Uma sucessão de três decretos, um estadual e dois municipais, em pouco mais de 48 horas causou incertezas para comerciantes e empresários porto-alegrenses. Muitos deles despertaram, nesta terça-feira (23), sem saber se podiam abrir ou se tinham de fechar seus negócios.
A angústia se arrasta desde o final da tarde de sábado (20), quando o governador Eduardo Leite anunciou, pelas redes sociais, que a região da Capital seria empurrada para a bandeira vermelha no modelo de distanciamento controlado. Pela classificação, setores em funcionamento na cidade, como restaurantes, shoppings, academias e cabeleireiros, deveriam suspender suas atividades.
Duas horas após o comunicado de Leite, o prefeito de Porto Alegre, Nelson Marchezan, foi para o Twitter alertar para uma nova rodada de restrições na cidade. Marchezan informou, entre outras medidas, que, a partir de segunda-feira (22), restaurantes teriam de fechar suas portas às 17h e que pequenos comércios ficariam impedidos de abrir. As normativas, contudo, tinham inconsistências em relação às de Leite.
A semana começou com relatos de comerciantes e empresários perplexos, sem saber se obedeciam ao governador ou ao prefeito. Até que, às 18h, com quatro horas de atraso, Leite e Marchezan surgiram juntos em uma transmissão pelas redes sociais. Pela live, o governador anunciou mudanças nos protocolos da bandeira vermelha, enquanto o prefeito disse que fecharia, mais uma vez, as atividades que não são consideradas essenciais.
– Muito ruim. Tentamos de todas as formas (conter o avanço do vírus) nas últimas duas semanas. Mas as projeções não alteraram, a circulação não diminuiu. Não correrei o risco – disse Marchezan.
O decreto foi publicado ainda na madrugada, suspendendo comércio, construção civil, indústria, bares, restaurantes e shoppings. O prefeito manifestou-se pelo Twitter, no final da manhã desta terça-feira, argumentando que "a velocidade do crescimento exponencial da demanda por leitos de UTI, que é a característica mais perigosa dessa pandemia, é o que nos leva a voltar a patamares ainda mais restritivos".

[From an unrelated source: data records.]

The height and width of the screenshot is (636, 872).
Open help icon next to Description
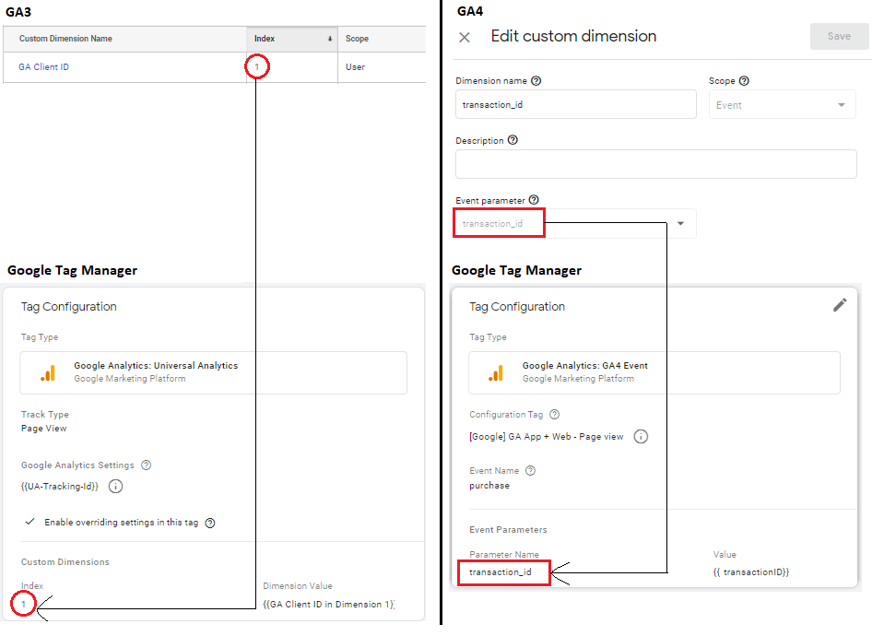tap(513, 141)
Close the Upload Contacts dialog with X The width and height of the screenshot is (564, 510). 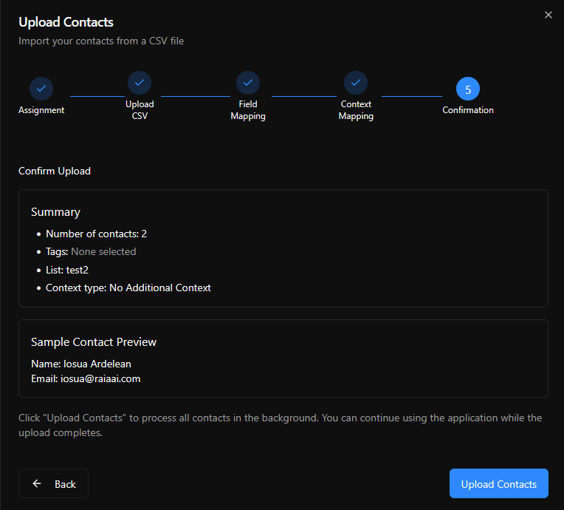(548, 15)
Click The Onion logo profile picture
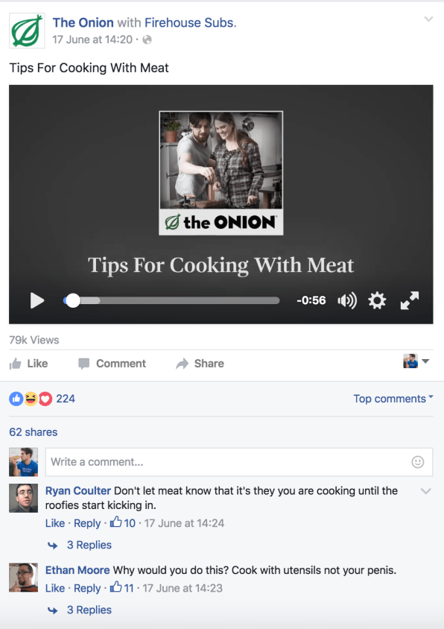Screen dimensions: 444x629 (27, 31)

– Estamos chegando a um ponto muito difícil de continuidade dos nossos negócios. Entendemos o problema do vírus, mas não temos como administrar nossos negócios com dois meses parados, depois, trabalhando 20 dias e parando novamente, sem perspectiva – protestou o presidente do Sindilojas Porto Alegre, Paulo Kruse.
Pegos de surpresa, dirigentes de entidades mostraram-se indignados. As regras, em resumo, reeditam o cenário de paralisação das atividades econômicas experimentado entre o final de março e o início de abril na tentativa de conter a disseminação do coronavírus.

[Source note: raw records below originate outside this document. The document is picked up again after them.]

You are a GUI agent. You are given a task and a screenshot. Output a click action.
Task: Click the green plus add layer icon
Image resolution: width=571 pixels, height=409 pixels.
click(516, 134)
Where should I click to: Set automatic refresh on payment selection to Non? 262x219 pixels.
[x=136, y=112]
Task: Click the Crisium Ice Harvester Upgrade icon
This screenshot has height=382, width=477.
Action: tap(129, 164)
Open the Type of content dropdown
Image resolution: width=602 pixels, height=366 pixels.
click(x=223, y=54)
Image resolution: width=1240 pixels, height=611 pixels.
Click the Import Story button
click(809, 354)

– Não posso deixar de manifestar minha enorme preocupação sobre os efeitos na economia desse novo decreto. Não estou falando de algo que vai acontecer, mas que já está acontecendo. O número de empresas que estão fechando e o nível de desemprego que está aumentando drasticamente já é uma realidade – afirmou o vice-presidente da Câmara de Dirigentes Lojistas de Porto Alegre, Írio Piva.
Proprietários de bares e restaurantes, que haviam se reestruturado para o atendimento presencial, disseram-se inconformados, e alguns comentaram o receio de ter de jogar comida fora. Segundo a presidente da Associação Brasileira de Bares e Restaurantes (Abrasel) no Estado, Maria Fernanda Tartoni, mais um fechamento era a medida mais temida pelos empresários:
– Estávamos tomando todos os cuidados para manter os nossos clientes em segurança e, mesmo assim, estamos proibidos de fazer o atendimento. É bastante complicado, pois nem todos conseguirão sobreviver com delivery e take away.

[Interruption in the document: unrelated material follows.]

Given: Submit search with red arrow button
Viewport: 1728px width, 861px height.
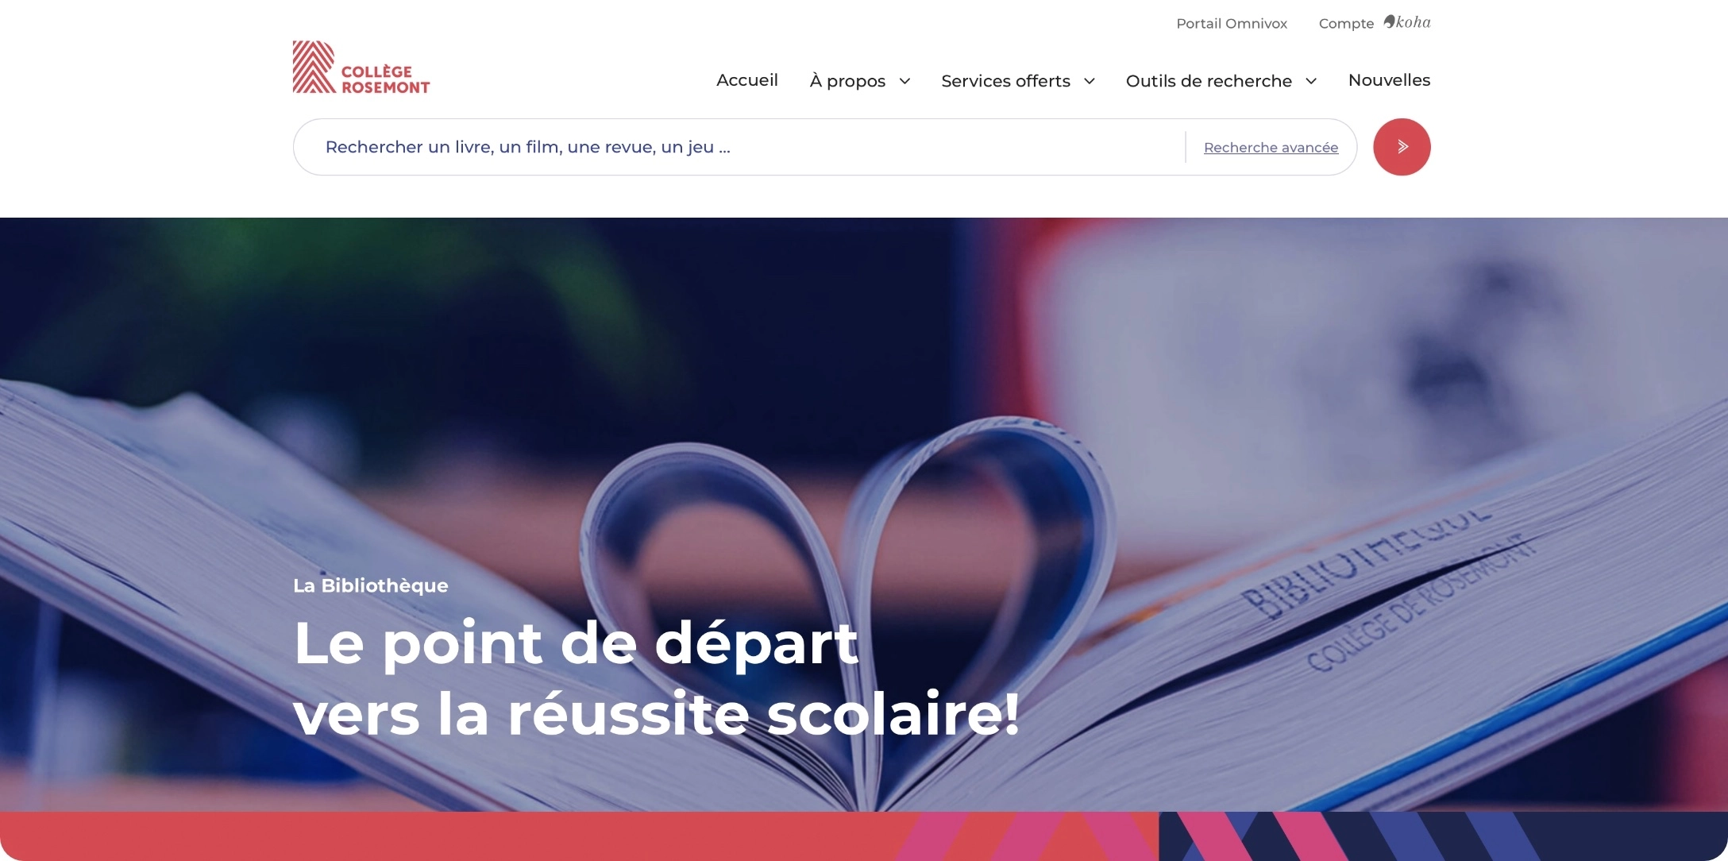Looking at the screenshot, I should (x=1402, y=147).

Nas academias, donos de empreendimentos preveem a interrupção dos serviços. Para a maioria das unidades, o atendimento é inviabilizado pelas regras do decreto, que libera apenas aulas individualizadas.
– O vírus está aí? Está. A saúde é importante? É. Assim como a economia, que tem de caminhar junto. Minha academia nunca esteve tão limpa. O problema não está aqui – lamentou Heleno Cavalheiro, proprietário da Master Fitness Center, no bairro Menino Deus.